给定短文 |
趙浩含,陳繼康,熊和平
(中國農業科學院麻類研究所,湖南 長沙 410205)
大麻(Cannabis sativaL.)是大麻科(Cannabinaceae)大麻屬(Cannabis)一年生草本植物,是最古老的作物之一,其中工業大麻是限定農業安全利用的品種類型[1]。20世紀80年代,中國大麻種植面積達到16萬hm2,并長期居全球首位,是重要的生產國和出口國[2]。近年來,由于大麻二酚(CBD)等大麻素的開發和利用成為強勁的產業增長點,國內工業大麻產業呈井噴式發展,對種業的創新目標、路徑和支撐產業發展的模式提出了新要求。種子作為最基本的農業生產物資,是提升現代農業競爭力的核心要素。我國是大麻起源中心,種質資源豐富,且長期開展引種、選育工作,但重在纖維和籽粒用途,針對大麻素利用的育種工作滯后。隨著該產業的進一步發展,國外種業企業通過不斷強化科技先發優勢,結合知識產權、基因專利等手段對我國種子企業實行壓制[3],將嚴重阻礙我國工業大麻產業的健康穩定發展。因此,針對種業發展滯后對我國工業大麻高質量發展提出嚴峻挑戰的問題,探討構建我國工業大麻種業創新發展路徑,具有重要現實意義。
大麻因其植株中含有致幻成癮的活性成分四氫大麻酚(THC),各締約國一般依據聯合國《經1972年議定書修正的1961年麻醉品單一公約》(簡稱《1961公約》)[4]和各國《禁毒法》監管或禁種,加之化纖和棉花在紡織應用中的替代、高勞動力成本等因素,大麻種植面積自20世紀80年代持續下降。20世紀90年代以來,為了興利避害,國際上逐步形成共識,將大麻植物中致幻成癮的毒性成分四氫大麻酚(THC)含量低于0.3%(雌株花穗干物質百分比),不具備毒品利用價值的大麻品種類型稱為工業大麻[5]。2018年中國實施的《工業大麻種子 品種》(NY/T 3252)農業行業標準規范工業大麻的概念為:植株群體花期頂部葉片和花穗干物質中的四氫大麻酚(THC)含量<0.3%,不能直接作為毒品利用的大麻作物品種類型[6]。工業大麻莖稈、籽粒、花葉乃至全株均是優質的原材料,具有重要的利用價值。其纖維可加工應用于紡織[7]、造紙[8]和復合材料[9]等行業;麻籽可直接或加工食用,可應用于食品保健等行業[10];花葉提取物可應用于醫藥[11]、化妝品[12]等行業。大麻二酚(CBD)是工業大麻中重要的化學成分,具有抗焦慮、抗炎癥、抗癲癇等作用[13-14],是目前工業大麻產業開發的焦點。隨著對大麻二酚(CBD)、大麻萜酚(CBG)等大麻素類物質研究的深入,在確保大麻毒品成分含量在安全指標范圍的前提下,有關國家積極開發工業大麻的醫藥利用價值,為人類健康作出新的貢獻[15]。因此,探討工業大麻種業發展路徑,必須綜合考慮其獨有的法律、技術和產業特點。

已知信息 |
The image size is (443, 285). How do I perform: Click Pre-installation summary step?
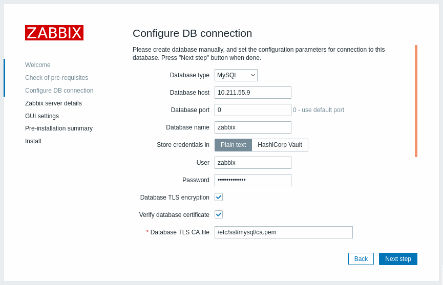[59, 128]
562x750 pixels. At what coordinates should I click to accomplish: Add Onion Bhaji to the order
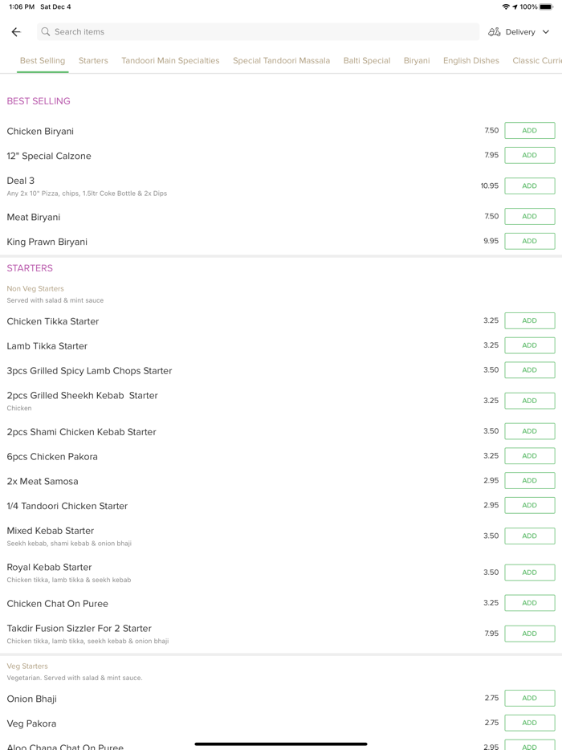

任务说明 |
根据短文回答：
1. 20世纪80年代，中国大麻种植面积达到多少？
2. 按国际共识，工业大麻中四氢大麻酚（THC）的含量须低于多少？
3. 《工业大麻种子 品种》（NY/T 3252）农业行业标准于哪一年在中国实施？
上述材料取自另一来源。

参考答案 |
1. 16万hm2。
2. 0.3%（雌株花穗干物质百分比）。
3. 2018年。